The records below:

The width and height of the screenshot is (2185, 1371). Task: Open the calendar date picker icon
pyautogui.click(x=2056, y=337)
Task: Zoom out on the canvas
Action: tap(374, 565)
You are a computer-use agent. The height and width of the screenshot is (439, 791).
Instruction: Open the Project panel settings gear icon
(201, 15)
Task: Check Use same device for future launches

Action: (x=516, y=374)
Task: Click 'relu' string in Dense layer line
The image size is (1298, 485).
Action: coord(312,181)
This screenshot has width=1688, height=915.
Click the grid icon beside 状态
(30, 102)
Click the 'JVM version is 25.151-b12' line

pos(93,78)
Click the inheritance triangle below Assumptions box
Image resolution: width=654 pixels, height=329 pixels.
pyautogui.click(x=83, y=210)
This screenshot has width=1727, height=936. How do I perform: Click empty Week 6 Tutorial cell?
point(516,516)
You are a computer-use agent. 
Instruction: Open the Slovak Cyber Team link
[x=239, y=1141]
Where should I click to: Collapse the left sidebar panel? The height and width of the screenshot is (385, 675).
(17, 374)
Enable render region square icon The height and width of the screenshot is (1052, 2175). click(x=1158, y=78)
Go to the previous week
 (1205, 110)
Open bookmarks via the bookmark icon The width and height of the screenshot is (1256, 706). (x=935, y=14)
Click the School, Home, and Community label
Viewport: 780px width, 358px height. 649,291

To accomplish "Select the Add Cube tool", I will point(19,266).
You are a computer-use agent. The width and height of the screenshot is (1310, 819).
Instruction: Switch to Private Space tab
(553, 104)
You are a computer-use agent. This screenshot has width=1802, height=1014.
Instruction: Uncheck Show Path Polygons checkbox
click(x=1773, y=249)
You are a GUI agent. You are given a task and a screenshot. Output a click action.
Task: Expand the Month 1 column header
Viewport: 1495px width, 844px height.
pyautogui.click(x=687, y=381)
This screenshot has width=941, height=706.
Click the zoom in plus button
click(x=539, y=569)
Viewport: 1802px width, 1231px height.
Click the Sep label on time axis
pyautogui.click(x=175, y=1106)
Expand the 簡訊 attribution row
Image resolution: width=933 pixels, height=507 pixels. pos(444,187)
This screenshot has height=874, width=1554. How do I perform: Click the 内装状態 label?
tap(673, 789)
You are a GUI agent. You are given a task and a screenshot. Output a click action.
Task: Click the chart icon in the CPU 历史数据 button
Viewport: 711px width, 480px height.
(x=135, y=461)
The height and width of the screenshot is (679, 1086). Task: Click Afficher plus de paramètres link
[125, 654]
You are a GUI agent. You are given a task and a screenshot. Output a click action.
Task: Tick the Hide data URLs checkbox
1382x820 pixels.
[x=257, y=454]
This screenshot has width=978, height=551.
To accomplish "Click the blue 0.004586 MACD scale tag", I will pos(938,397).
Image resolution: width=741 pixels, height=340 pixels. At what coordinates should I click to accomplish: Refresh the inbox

End of The records.

◆ Task goal
Identify and extract each line of the listing that contains "accomplish".

◆ Output for this exercise
To accomplish "Select the Add Cube tool", I will point(19,266).
To accomplish "Click the blue 0.004586 MACD scale tag", I will pos(938,397).
Image resolution: width=741 pixels, height=340 pixels. At what coordinates should I click to accomplish: Refresh the inbox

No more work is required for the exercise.